** start **
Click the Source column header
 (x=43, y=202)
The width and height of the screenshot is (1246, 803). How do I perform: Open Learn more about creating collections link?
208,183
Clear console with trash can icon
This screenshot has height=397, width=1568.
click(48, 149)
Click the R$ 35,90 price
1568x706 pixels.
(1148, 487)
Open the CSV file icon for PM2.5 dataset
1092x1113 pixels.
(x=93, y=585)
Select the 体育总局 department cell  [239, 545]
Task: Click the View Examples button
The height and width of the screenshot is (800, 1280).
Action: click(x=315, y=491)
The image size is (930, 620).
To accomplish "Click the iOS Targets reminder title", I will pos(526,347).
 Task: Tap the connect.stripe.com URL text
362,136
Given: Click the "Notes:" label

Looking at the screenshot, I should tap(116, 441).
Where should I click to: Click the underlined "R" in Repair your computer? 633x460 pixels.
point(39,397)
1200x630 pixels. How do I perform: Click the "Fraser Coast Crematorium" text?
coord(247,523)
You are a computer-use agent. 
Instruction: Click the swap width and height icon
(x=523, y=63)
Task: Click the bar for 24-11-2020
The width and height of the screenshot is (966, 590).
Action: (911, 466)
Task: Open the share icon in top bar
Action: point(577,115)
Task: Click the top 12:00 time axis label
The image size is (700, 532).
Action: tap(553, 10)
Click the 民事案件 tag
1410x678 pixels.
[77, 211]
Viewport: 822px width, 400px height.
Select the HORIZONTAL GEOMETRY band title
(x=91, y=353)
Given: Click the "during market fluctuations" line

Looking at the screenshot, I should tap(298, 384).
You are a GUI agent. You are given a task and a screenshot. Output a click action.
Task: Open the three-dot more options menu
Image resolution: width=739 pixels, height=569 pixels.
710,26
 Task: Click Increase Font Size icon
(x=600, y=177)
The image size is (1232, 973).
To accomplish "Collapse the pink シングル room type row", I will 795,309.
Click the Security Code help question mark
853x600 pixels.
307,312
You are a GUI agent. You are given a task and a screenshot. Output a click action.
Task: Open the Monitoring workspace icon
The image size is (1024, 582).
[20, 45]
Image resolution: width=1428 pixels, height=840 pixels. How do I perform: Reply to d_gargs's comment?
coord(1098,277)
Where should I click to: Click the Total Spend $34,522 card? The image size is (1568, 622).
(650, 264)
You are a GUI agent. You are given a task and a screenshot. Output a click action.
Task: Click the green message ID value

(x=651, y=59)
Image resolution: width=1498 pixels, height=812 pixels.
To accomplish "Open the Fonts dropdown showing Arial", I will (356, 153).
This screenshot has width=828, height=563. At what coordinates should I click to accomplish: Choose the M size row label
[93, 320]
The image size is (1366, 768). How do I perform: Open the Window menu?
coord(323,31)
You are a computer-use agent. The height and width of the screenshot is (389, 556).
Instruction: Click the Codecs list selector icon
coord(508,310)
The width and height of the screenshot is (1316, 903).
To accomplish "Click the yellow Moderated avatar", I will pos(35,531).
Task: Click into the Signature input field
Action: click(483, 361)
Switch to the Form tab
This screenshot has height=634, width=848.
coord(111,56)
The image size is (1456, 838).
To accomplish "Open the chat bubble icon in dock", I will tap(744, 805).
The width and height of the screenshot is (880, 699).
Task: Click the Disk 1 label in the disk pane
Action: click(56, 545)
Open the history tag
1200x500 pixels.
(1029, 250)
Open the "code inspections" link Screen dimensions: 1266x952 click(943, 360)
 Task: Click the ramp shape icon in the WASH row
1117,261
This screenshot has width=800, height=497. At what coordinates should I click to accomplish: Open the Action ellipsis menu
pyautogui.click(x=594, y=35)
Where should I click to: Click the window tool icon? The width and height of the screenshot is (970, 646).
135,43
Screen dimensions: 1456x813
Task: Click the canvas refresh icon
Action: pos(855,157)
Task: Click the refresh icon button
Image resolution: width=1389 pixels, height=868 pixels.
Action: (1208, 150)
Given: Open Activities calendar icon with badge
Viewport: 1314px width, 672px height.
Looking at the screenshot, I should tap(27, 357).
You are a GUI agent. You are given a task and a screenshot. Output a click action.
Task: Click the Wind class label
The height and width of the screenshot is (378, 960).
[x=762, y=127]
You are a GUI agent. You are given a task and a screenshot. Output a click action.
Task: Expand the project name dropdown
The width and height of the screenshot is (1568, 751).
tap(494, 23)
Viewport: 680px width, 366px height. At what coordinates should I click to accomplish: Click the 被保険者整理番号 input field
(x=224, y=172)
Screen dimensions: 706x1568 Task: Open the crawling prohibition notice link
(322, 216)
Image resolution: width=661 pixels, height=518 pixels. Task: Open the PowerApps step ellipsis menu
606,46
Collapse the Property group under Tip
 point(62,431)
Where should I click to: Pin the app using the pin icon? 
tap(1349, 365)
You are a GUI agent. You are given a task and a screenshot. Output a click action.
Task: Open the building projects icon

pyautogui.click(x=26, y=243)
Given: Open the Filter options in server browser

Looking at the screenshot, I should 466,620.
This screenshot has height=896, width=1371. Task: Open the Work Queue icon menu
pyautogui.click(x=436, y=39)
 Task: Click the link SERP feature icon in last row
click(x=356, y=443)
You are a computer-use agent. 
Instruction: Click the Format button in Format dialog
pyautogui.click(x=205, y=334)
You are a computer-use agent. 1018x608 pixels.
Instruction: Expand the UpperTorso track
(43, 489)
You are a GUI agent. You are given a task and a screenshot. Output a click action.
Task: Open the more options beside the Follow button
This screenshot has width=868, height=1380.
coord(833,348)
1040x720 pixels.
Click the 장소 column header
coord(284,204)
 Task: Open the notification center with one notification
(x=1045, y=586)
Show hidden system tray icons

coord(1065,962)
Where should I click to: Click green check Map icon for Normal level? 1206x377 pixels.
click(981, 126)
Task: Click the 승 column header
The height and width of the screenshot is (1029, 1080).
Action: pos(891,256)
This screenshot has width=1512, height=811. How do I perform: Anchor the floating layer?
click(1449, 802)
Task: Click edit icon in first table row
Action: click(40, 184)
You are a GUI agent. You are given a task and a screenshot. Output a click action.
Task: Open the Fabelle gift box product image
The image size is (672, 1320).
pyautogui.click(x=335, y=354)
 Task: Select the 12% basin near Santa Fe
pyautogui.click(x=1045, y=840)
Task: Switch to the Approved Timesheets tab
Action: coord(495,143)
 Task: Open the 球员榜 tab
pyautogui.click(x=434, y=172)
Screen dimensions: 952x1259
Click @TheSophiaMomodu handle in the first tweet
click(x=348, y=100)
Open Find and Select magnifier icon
** end **
**DIRECTIONS FOR THIS TASK:**
Transfer the listing's lines from the line with "Screen dimensions: 952x1259" up to and including the last line of the listing, adding 96 to each coordinate in the answers.

**OUTPUT BELOW:**
Screen dimensions: 952x1259
Click @TheSophiaMomodu handle in the first tweet
click(x=444, y=196)
Open Find and Select magnifier icon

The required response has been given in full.